Two recent experiences have demonstrated to me that we now exist in a very different world media-wise from that to which I have been accustomed in half a century of the inky trade.

The first came in an attempt – and failure – to secure a review copy of David Cameron’s autobiography For the Record, which is published –though it pains me to say so – by William Collins at £25.

It may have been thought – certainly this would traditionally have been the case – that the publisher would have sent a copy to The Oxford Times. We are, after all, the principal organ of record for a county in which Mr Cameron is a long- term resident and which he represented – a good chunk of it at least – for 15 years until the unfortunate events of 2016.

But no book was sent. So I asked for a copy, contacting the William Collins publicist through the HarperCollins website.

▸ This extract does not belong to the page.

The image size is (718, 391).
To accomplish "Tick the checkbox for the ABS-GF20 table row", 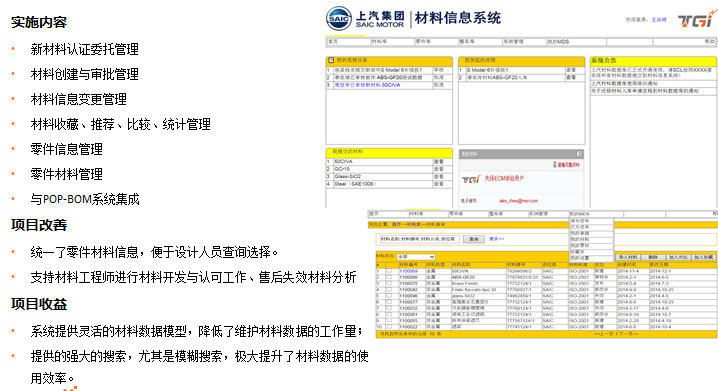I will point(389,277).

I wrote, on September 25: “Hello Nicola [the name of the publicist listed], I am keen to write about the book in my Oxford Times column and wonder if you would be kind enough to send a review copy.”

While this communication went unacknowledged, I felt confident that the next few days would see the arrival of the book.

Instead, on September 27, I received the following email from Katherine Patrick, William Collins’s publicity director, in which I was told – in the most caring way, as Dame Edna Everage would say – to get lost.

“Dear Chris,” it ran. “Many thanks for your email requesting a review copy of For the Record. Due to the high demand of requests for review copies however, we have now closed the review list, we are sadly just unable to honour every request we have had, especially now the book is out. Apologies.

“Best wishes, Katherine.”

This brush-off was as unexpected as it was ludicrous. I write to a publicity director with an offer to publicise the product she is paid to promote and I am told “thanks” (as you will have seen) but no thanks.

I recall no such rebuff ever before in my career. That it should have come over a book of such obvious Oxfordshire interest makes the situation the more amazing.

Why Ms Patrick takes any point from the fact that “the book is out” I can’t imagine, unless she thinks there has been publicity enough.

Does she not see that my interest will be in what no other journalist is bothered with? To hell with Brexit and all that stuff; my concern is with Witney and its citizens, with the Chipping Norton set perhaps, and what he might say about them.

Observations from me concerning such matters would likely have shifted a few copies locally. They won’t be shifted now.

I replied to Ms Patrick’s email: “Thanks Katherine. I shall mention your kindness to David next time I see him. Good wishes, Chris Gray.”

It is by no means certain I shall be seeing Dave any time soon. Could I therefore ask his friends who read this article to point out that his book is being ‘promoted’ by a publicist with a weird notion of the nature of her vocation?

Little space is now left for an account of my second eye-opening experience of recent weeks.

In brief, I was taken to task for failing to name-check all the members of the cast in one of my theatre reviews. I was told: “I am trying to work out the rationale of mentioning by character and name nine out of the cast of 11. Surely . . . you should either mention three or four characters or all of them? Those who have not been mentioned feel excluded and are wondering why.”

I replied: “Thanks for getting in touch, and allow me to compliment you on the originality of your question. In fully 50 years of writing about theatre, I have never before been asked such a thing.

“It happens that reviews are written for the benefit of the readers rather than to massage the egos of cast members.

“I am amused by your idea that there should be some sort of ideal number of actors named. You say that I named nine out of eleven. In fact, I named seven. However, since it is only a matter of a moment to add to the online review, I have now caused this to be done. All the players have now been treated equally.”

It hardly needs saying that in the course of adding those four names I noticed that one surname was shared by my correspondent.